La transazione con il fallimento per il pagamento del debito tributario non osta alla confisca del profitto del reato di omesso versamento dell’IVA.

Si segnala ai lettori del blog la sentenza numero 46031.2021, resa dalla III Sezione penale della Corte di Cassazione che, pronunciatasi su un caso di omesso versamento dell’Iva, si sofferma sul tema della confisca del profitto del reato tributario.

In particolare, la Suprema Corte, con la sentenza in commento, ha espresso il principio di diritto secondo cui in presenza di una transazione con il fallimento, con conseguente assunzione da parte del fallito dell’impegno di pagare i debiti tributari, è comunque possibile disporre la confisca diretta e per equivalente del profitto del reato tributario, poiché l’art. 12 bis d.lgs. 74/2000 si riferisce unicamente agli impegni formalmente assunti dal contribuente con l’erario e non anche con la curatela fallimentare.
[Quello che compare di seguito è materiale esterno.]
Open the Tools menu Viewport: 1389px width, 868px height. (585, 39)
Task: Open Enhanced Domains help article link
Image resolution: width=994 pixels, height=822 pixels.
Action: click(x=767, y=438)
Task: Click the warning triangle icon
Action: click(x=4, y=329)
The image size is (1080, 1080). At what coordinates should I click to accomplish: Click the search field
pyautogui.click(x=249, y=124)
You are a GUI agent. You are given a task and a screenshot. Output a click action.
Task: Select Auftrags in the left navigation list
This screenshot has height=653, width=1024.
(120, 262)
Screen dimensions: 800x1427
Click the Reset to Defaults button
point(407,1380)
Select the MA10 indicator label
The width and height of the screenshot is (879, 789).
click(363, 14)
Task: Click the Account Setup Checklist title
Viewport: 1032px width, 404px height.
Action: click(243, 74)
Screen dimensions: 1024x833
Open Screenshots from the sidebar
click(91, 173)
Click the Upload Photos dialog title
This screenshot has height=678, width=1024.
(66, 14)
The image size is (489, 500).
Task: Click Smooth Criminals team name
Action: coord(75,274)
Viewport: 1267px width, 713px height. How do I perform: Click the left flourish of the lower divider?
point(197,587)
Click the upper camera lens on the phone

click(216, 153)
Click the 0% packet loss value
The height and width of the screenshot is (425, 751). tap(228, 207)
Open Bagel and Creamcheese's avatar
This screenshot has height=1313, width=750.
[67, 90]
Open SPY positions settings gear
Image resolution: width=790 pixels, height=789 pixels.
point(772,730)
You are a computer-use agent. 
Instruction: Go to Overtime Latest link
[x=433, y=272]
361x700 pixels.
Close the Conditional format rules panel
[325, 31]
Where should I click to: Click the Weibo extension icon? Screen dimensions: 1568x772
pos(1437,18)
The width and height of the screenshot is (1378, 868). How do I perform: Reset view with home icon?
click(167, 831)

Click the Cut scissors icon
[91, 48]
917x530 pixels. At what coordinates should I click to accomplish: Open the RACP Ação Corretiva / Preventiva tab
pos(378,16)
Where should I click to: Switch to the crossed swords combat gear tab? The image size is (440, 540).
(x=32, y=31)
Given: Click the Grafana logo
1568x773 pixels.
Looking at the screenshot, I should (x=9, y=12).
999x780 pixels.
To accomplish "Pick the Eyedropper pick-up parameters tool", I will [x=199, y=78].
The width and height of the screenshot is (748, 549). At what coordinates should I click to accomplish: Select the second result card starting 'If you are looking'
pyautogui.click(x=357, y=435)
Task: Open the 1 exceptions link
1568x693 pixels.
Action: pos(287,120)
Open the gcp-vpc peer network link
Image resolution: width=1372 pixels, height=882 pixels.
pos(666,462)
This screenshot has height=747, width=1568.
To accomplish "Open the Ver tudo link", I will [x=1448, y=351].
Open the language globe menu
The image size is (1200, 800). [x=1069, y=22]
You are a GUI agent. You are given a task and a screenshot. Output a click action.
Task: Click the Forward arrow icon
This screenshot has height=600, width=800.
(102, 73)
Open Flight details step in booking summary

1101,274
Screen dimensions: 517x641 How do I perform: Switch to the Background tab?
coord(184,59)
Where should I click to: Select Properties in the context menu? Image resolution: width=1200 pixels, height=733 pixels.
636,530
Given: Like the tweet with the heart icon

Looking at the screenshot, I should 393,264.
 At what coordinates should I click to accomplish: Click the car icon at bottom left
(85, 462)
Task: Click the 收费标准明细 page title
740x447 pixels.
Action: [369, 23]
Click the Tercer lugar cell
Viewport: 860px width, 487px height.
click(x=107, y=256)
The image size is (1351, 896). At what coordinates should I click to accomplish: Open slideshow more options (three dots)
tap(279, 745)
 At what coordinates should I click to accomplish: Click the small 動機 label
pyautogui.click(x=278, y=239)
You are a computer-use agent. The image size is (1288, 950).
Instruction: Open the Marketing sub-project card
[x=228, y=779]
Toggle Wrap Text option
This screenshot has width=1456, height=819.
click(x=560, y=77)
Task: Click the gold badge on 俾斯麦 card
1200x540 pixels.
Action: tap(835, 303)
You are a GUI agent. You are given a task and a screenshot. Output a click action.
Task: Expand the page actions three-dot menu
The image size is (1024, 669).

Il reato contestato e il giudizio di merito

La Corte d’appello di Milano confermava la sentenza di condanna inflitta in primo grado all’imputato per il delitto di omesso versamento dell’Iva ex art. 10 ter d.lgs. 74/2000 commesso nella sua qualità di legale rappresentante dell’impresa e la conseguente applicazione delle sanzioni accessorie e della confisca diretta e per valore del profitto del reato tributario ai sensi dell’art. 12 bis d.lgs. 74/2000.

 

Il ricorso per cassazione, il giudizio di legittimità e il principio di diritto

La difesa del prevenuto proponeva ricorso per cassazione avverso la decisione di secondo grado, articolando plurimi motivi di impugnazione.

La Suprema Corte ha rigettato il ricorso.

Di seguito si riportano i passaggi più significativi tratti dalla parte motiva della pronuncia in commento:

“Secondo il costante orientamento della giurisprudenza, il profitto del delitto ex art. 10-ter d.lgs. 74/2000 è costituito dal risparmio economico derivante dalla sottrazione degli importi evasi alla loro destinazione fiscale. Nel caso in esame, il profitto è stato correttamente determinato nella somma evasa, a cui è stato sottratto l’importo successivamente versato.

Si sostiene poi che la confisca non potrebbe operare per effetto della transazione con il fallimento della società che prevederebbe l’impegno del ricorrente a pagare i debiti tributari.

Tale transazione non impedisce la confisca, diretta e per equivalente, perché il comma secondo dell’art.12-bis del D.Lgs. n. 74 del 2000, norma introdotta dal D.Lgs. n.158 del 2015, fa riferimento esclusivo agli impegni formali con l’erario, non con la curatela fallimentare”.